In its first Indian edition of the ‘Privacy Matters’ roundtable, Mozilla brought together the brightest minds from India’s leading and upcoming online businesses to discuss practical issues surrounding data privacy. Held recently in New Delhi, the aim of the session was to drive the conversation on how businesses can make decisions about personal data more thoughtfully. This closed-door intensive meeting saw participation from a variety of companies – ranging from SMEs to large conglomerates, including Aditya Birla Group, Dunzo, Ibibo, Practo, Ola, Zeotap, Zomato, among others.
The 5-hour long session was conducted using Mozilla’s Lean Data Practices framework, that puts forth privacy principles and practical steps to implement them. With a mix of engineering, C-level, product and legal folks driving the discussions, the workshop focussed on the incentives for companies to stay “lean”, and minimize the personal data they collect and store; ways to build-in security features; and finally, effective ways to communicate with users and offer them more meaningful choices vis-à-vis their data.
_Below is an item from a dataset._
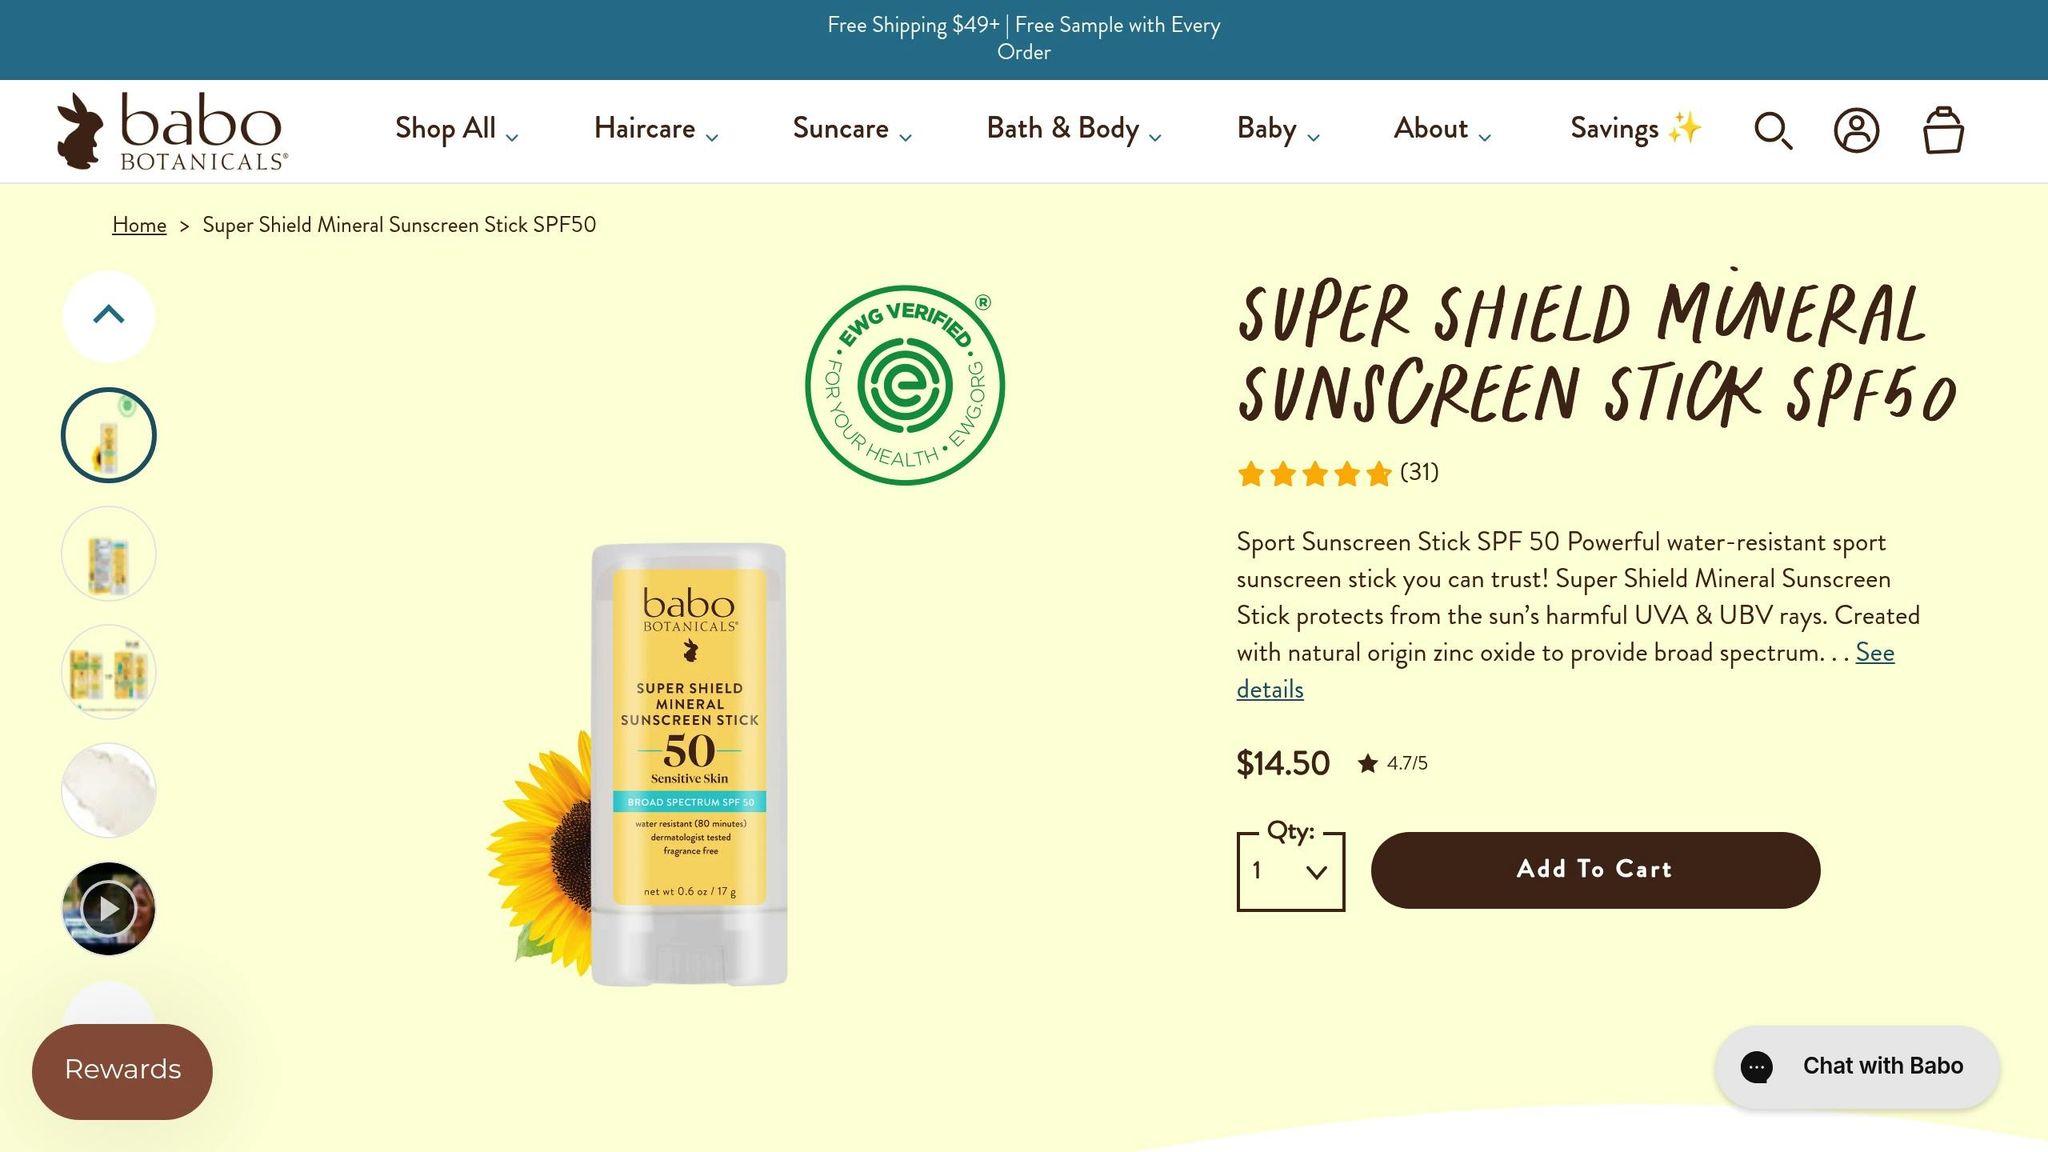2048x1152 pixels.
Task: Click the star rating next to review count
Action: 1310,474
Urmika Shah, lead product and data counsel at Mozilla, Mountain View, led the discussion and shared, “It was great to see that many of the larger Indian SMEs have taken proactive measures to build in privacy and security features into their services, even prior to the enactment of India’ data protection law. For some, the incentive seems to come from the possibility of security breaches and reputational risks, and for others it’s their global presence or foreign investors.”
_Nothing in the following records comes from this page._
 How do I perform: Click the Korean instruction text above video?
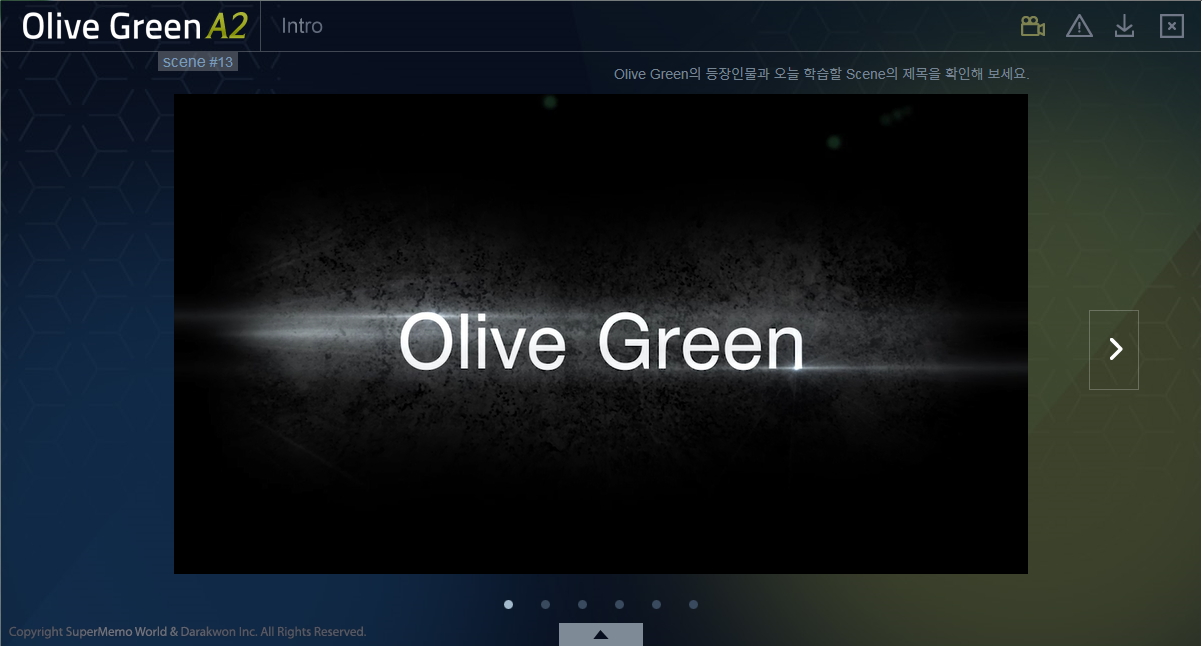point(820,74)
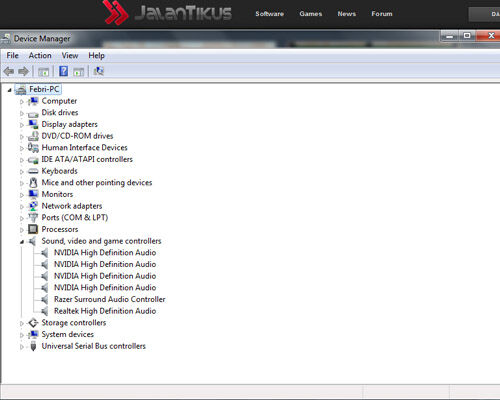Click the Forward arrow toolbar icon

23,71
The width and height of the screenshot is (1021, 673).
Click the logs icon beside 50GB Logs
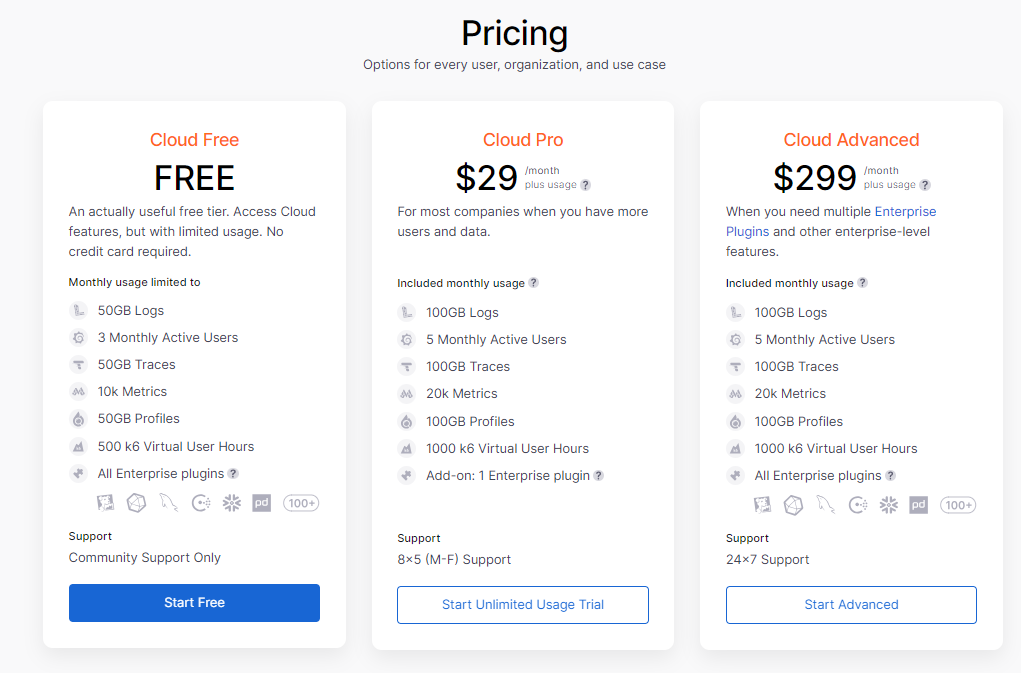(x=78, y=310)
The discussions were divided into three segments as per the framework, covering key topics: “Engage users”, “Stay Lean” and “Build-in Security”.
The first segment of the discussions focussed on how companies can better engage different audiences (such as end users, business clients, employees and investors) on issues of privacy. The observations reinforced the importance of providing more meaningful choices to users about their personal data at the time they are using the service, and making privacy notices more visible and easily comprehensible. In addition, companies expressed the need to better engage investors and boards on privacy issues to gain their support for implementing reforms.
The second section was on the importance of staying “lean” with data rather than collecting, storing, and sharing indiscriminately. Most companies agreed that collecting and storing less personal data mitigates the risk of potential privacy leaks, breaches and vulnerability to broad law enforcement requests. Staying lean does come with its own challenges, given that deleting data trails often comes at a high cost, or may be technically challenging when data has changed hands across vendors. It was agreed that there is a need for more innovative techniques to help pseudo-anonymize or anonymize such data sets to reduce the risk of identification of end-users while maintaining the value of service. Despite these challenges, responsible companies should do their best to adhere to the principle of deleting data within their control, when no longer required.
The third section covered key security features that could be built-in to the services. Many companies explained that their own security practices, especially relating to employee data access controls, have evolved as they grew in size. A key observation voiced by many companies was that vendors are often not scrutinized and may not always be welcoming to rigorous reviews of their data and security practices. This remains a key challenge in protecting the privacy and security of user data.
Amba Kak, Mozilla’s public policy advisor in India said, “In the lead up to India’s first data protection law, we need more such conversations that focus on implementing these principles, and how to overcome practical challenges.”, she concluded.